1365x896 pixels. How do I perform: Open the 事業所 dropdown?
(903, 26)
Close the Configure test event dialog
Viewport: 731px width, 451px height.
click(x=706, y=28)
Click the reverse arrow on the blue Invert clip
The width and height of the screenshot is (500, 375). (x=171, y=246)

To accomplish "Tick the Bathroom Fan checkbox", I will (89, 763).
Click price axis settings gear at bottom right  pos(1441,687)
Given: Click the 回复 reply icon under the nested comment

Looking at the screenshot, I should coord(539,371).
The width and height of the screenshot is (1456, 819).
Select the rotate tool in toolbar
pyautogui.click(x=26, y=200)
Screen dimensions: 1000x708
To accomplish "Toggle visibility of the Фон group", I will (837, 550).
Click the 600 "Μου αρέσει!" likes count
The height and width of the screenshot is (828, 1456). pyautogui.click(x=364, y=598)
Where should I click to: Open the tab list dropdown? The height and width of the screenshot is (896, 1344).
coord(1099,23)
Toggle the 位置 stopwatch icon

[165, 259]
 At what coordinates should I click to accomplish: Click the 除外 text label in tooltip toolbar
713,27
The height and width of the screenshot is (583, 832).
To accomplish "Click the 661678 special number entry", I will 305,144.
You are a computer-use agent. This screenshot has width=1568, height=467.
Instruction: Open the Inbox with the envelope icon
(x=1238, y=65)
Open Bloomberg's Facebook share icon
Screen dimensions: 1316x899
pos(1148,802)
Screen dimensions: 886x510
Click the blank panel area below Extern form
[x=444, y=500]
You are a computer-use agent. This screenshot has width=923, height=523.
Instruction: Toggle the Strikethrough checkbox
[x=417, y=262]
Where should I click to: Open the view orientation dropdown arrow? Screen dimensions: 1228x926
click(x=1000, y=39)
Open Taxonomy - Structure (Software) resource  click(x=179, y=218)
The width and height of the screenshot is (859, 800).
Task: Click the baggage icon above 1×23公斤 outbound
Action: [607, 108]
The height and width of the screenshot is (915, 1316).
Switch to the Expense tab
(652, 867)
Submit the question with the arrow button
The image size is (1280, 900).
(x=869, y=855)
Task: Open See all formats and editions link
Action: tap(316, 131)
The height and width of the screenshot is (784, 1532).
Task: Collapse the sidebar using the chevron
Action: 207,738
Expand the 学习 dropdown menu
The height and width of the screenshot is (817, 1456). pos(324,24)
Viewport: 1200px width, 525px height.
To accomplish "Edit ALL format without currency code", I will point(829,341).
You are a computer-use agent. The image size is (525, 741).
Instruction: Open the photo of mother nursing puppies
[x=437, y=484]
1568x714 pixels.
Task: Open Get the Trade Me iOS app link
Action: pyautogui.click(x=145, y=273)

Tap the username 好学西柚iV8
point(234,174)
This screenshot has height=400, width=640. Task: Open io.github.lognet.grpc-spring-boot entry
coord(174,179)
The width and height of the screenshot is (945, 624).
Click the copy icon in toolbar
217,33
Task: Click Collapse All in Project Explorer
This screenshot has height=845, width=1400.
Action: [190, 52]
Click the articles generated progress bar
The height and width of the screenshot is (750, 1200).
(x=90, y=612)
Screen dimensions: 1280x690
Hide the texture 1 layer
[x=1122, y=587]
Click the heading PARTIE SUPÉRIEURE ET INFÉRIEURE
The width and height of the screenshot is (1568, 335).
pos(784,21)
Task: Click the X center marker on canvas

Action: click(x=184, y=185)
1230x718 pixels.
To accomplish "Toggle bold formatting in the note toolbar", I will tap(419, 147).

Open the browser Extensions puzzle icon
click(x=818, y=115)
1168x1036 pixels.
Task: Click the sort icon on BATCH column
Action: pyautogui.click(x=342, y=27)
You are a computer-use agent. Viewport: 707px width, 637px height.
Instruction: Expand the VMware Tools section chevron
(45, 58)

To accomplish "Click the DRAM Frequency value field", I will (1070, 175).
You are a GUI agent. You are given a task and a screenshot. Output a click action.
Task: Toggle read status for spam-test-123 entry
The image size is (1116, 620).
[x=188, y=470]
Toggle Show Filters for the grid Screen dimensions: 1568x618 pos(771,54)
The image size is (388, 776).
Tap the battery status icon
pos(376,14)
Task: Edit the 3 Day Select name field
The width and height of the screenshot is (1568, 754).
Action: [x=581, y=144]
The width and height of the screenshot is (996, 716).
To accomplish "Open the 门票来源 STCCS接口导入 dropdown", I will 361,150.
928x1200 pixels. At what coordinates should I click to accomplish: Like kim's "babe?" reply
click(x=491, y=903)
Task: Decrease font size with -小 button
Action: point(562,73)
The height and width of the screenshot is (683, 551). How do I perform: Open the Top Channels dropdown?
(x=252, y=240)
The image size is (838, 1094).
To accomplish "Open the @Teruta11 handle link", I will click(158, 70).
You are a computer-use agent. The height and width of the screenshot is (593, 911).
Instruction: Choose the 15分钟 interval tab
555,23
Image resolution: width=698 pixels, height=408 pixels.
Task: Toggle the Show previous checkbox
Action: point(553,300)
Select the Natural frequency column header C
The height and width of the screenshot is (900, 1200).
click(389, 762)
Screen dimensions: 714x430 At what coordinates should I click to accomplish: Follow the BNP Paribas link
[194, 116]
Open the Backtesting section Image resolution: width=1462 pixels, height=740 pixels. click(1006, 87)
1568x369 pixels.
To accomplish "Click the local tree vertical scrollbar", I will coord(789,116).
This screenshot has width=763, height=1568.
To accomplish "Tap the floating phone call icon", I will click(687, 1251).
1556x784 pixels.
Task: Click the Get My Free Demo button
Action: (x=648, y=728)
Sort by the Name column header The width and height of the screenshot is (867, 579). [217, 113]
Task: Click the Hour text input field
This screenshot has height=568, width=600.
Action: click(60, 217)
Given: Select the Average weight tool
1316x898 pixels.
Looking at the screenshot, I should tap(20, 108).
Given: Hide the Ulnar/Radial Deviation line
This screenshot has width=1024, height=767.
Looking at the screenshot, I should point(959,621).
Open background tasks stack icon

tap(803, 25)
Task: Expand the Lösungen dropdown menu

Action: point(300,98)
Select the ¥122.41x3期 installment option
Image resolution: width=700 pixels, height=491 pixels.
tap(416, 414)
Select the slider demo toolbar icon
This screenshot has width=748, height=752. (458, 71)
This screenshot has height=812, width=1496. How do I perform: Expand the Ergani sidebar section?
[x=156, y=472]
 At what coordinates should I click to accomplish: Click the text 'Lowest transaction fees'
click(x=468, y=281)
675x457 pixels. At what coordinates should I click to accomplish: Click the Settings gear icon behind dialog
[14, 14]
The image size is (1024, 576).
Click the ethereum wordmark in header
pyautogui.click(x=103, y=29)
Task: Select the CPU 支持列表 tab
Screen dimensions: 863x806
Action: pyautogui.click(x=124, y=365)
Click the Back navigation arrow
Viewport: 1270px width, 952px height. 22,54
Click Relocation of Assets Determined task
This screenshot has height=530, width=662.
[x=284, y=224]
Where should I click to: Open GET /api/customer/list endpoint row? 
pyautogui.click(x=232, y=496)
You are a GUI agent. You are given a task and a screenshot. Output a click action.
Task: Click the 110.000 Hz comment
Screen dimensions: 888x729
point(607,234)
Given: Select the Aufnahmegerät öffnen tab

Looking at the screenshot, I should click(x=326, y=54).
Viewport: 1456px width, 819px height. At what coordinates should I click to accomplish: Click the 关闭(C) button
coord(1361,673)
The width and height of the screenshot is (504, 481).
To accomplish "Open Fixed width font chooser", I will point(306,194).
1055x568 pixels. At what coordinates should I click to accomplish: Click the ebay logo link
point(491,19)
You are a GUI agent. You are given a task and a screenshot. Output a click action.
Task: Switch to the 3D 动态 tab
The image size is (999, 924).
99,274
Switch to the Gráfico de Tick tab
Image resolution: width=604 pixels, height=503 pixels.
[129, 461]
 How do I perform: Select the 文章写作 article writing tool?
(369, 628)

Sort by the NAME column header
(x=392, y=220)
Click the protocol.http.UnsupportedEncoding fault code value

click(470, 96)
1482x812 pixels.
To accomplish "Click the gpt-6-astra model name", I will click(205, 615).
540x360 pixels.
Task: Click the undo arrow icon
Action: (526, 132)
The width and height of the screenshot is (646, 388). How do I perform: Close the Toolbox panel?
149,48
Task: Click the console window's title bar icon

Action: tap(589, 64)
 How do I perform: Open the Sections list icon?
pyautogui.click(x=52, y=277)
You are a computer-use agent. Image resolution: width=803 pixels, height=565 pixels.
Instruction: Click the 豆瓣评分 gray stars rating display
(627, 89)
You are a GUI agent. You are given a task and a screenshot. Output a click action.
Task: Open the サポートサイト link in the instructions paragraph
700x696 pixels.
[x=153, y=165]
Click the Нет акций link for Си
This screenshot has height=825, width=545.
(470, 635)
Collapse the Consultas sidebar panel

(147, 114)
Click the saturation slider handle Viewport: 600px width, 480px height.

#####

> **Prompt**
Reproduce the material above verbatim, from the line with "has width=923, height=523." to the line with "Action: [607, 108]", both lines included.

> **Response**
You are a computer-use agent. This screenshot has width=923, height=523.
Instruction: Toggle the Strikethrough checkbox
[x=417, y=262]
Where should I click to: Open the view orientation dropdown arrow? Screen dimensions: 1228x926
click(x=1000, y=39)
Open Taxonomy - Structure (Software) resource  click(x=179, y=218)
The width and height of the screenshot is (859, 800).
Task: Click the baggage icon above 1×23公斤 outbound
Action: [607, 108]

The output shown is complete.